Going line by line through the entries below, count those that contain "navigation". Give the number by itself.

[Saved data entries]
################
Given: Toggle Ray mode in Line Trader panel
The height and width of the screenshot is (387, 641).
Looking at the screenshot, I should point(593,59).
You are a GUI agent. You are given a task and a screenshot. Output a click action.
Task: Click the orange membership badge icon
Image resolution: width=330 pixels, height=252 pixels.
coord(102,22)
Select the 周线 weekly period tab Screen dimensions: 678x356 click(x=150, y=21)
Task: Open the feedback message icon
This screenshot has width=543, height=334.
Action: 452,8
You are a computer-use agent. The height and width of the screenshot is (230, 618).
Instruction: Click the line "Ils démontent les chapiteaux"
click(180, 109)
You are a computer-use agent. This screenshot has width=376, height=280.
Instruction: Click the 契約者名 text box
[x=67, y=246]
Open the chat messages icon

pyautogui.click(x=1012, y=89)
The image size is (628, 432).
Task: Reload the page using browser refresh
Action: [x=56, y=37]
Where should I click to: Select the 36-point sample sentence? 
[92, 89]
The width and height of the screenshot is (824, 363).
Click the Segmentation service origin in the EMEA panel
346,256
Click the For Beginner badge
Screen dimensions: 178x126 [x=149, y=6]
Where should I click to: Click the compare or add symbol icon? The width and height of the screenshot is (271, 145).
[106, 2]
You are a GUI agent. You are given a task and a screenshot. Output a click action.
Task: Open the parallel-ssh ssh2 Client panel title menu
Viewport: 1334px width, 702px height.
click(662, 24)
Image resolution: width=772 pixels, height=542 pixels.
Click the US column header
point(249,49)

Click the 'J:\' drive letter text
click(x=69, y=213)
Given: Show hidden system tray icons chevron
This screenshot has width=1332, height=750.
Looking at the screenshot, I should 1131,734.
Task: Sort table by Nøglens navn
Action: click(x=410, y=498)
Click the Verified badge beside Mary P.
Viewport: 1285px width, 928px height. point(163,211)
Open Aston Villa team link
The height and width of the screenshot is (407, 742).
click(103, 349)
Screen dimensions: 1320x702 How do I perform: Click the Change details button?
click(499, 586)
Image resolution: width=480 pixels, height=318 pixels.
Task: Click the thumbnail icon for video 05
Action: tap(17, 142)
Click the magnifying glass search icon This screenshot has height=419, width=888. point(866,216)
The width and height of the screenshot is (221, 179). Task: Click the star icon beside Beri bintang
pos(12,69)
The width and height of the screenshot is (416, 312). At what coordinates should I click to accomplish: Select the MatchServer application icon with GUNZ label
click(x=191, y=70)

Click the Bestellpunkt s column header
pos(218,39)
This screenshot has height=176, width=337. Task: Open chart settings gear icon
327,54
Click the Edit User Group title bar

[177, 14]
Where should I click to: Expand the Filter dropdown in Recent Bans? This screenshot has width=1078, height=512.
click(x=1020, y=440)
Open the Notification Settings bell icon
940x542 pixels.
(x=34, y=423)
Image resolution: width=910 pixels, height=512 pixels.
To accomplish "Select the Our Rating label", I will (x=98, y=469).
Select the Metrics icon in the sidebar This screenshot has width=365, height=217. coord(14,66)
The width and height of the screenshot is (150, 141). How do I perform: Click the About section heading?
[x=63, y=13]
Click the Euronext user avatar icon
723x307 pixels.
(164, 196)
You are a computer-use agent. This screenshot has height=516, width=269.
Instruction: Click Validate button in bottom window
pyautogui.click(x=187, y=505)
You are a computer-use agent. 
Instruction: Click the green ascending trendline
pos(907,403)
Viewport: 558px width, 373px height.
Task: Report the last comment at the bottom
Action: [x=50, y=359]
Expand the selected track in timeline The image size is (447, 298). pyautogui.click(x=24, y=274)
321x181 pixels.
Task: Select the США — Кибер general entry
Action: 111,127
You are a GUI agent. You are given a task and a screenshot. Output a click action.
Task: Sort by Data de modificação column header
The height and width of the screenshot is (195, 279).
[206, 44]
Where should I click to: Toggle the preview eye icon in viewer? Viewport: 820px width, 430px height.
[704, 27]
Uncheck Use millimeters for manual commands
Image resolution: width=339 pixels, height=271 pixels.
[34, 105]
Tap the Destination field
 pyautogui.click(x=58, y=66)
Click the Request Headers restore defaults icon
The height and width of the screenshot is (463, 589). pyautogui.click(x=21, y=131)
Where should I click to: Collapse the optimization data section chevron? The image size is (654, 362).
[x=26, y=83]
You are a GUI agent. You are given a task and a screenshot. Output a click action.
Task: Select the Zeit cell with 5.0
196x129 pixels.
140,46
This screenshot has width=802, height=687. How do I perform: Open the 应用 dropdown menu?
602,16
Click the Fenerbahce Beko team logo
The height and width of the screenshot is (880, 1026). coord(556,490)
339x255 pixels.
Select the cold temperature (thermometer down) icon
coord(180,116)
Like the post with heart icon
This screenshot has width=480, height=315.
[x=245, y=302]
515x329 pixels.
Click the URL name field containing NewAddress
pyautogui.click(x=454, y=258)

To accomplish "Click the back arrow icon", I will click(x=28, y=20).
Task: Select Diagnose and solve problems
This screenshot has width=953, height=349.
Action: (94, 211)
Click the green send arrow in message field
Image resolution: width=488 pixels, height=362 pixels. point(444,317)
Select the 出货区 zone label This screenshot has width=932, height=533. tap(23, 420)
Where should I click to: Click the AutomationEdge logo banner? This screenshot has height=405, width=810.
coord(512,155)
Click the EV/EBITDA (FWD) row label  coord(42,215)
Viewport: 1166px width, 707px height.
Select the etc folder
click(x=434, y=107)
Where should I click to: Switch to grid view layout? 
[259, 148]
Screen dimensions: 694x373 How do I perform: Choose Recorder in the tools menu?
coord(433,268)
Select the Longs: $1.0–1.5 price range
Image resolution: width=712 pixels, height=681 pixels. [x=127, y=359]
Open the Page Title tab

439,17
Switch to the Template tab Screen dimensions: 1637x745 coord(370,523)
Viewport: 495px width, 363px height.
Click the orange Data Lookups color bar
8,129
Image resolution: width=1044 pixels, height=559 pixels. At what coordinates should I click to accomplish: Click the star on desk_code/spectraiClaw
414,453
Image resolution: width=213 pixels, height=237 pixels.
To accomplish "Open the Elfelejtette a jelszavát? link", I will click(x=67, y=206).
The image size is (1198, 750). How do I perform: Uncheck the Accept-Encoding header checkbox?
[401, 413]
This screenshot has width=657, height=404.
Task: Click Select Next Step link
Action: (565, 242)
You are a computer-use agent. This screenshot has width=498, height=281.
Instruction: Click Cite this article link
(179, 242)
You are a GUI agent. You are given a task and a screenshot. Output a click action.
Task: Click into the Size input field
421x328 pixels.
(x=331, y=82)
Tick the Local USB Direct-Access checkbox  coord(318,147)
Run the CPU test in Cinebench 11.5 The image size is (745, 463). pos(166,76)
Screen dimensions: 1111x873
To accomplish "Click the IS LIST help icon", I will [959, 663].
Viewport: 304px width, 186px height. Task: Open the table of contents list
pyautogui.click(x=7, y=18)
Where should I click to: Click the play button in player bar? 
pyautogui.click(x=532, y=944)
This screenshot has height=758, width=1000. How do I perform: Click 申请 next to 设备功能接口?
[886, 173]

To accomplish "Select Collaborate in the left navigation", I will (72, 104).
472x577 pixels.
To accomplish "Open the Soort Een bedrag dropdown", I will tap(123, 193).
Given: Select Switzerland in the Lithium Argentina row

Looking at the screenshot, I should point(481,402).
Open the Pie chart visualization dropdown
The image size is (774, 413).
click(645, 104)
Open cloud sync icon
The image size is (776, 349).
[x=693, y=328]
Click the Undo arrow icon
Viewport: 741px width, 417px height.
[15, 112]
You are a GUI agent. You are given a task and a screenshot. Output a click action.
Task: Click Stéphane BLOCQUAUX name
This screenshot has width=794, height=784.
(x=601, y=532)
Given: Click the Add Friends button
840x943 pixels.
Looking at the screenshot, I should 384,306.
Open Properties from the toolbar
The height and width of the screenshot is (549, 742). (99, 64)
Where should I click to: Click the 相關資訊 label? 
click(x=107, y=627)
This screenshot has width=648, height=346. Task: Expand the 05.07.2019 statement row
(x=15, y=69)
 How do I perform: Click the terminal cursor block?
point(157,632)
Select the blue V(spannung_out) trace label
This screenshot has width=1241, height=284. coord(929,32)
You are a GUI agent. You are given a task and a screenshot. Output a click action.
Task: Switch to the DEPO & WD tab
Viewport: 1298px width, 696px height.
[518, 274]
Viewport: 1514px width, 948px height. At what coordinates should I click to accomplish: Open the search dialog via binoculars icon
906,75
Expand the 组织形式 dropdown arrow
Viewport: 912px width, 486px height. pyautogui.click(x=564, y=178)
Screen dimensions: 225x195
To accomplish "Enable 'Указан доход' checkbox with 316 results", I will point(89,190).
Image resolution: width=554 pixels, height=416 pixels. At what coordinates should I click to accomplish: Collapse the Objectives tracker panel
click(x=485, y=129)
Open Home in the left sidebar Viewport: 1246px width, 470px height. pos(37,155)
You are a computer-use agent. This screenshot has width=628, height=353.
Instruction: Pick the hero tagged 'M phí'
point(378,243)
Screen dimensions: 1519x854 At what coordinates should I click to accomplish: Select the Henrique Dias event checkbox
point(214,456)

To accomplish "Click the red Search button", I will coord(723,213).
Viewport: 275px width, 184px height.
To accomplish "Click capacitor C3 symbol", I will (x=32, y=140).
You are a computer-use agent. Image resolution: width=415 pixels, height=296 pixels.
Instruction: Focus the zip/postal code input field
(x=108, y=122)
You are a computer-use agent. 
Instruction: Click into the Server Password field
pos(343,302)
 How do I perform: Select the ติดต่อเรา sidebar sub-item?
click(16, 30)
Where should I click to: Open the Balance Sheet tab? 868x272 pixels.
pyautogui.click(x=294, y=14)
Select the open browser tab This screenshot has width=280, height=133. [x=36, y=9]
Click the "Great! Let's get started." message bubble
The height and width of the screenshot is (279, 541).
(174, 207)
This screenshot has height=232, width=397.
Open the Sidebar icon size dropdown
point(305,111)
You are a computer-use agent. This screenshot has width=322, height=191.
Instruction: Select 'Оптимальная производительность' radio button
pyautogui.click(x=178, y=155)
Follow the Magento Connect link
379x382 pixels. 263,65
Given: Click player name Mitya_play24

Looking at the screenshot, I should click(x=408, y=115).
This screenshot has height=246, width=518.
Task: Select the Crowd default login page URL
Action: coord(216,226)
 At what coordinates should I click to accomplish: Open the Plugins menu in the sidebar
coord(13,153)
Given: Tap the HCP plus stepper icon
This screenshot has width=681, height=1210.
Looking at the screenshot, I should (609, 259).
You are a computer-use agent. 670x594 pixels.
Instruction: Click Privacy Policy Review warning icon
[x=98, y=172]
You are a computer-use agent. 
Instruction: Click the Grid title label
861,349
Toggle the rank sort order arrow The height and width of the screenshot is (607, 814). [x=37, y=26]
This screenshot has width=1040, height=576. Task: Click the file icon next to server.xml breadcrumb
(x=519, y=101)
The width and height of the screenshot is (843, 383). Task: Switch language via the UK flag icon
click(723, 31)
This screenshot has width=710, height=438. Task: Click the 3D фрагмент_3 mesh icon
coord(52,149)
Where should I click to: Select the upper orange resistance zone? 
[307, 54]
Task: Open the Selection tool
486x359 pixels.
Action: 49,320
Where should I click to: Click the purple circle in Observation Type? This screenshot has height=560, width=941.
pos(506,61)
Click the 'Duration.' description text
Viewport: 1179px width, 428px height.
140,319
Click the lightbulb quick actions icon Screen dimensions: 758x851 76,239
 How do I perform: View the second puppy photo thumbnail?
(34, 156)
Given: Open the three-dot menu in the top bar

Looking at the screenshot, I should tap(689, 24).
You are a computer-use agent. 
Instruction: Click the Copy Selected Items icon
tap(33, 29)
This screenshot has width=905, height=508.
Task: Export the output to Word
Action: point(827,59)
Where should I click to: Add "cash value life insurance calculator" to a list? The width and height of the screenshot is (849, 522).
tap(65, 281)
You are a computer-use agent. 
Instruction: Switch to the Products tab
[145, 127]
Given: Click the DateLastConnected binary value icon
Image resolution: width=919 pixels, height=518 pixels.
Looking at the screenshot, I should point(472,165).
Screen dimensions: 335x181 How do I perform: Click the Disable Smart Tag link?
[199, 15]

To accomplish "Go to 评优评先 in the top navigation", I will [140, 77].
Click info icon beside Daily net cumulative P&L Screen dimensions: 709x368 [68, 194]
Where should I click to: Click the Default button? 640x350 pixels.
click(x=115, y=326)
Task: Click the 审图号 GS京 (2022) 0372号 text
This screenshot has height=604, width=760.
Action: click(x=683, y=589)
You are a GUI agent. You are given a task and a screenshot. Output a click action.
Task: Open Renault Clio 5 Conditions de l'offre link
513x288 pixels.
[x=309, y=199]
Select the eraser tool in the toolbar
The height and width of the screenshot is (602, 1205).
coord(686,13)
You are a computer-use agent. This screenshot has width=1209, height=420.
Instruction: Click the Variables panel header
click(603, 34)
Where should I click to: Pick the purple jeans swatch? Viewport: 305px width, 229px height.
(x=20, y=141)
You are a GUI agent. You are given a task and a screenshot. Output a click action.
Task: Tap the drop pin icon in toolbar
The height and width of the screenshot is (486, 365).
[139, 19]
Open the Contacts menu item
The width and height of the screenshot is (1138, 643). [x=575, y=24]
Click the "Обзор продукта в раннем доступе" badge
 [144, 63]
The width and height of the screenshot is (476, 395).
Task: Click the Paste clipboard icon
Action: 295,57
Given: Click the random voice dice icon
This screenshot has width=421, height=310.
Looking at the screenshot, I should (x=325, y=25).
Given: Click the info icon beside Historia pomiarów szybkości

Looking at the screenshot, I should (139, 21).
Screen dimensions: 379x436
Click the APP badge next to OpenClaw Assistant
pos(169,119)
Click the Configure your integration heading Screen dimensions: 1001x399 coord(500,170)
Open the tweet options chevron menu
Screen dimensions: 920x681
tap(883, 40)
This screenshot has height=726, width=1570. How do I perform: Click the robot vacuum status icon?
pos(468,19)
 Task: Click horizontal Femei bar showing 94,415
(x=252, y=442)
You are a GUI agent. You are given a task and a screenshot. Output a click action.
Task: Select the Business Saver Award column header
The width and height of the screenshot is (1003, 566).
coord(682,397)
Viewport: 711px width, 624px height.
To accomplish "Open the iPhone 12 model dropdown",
################
> **WRITTEN REPLY**
2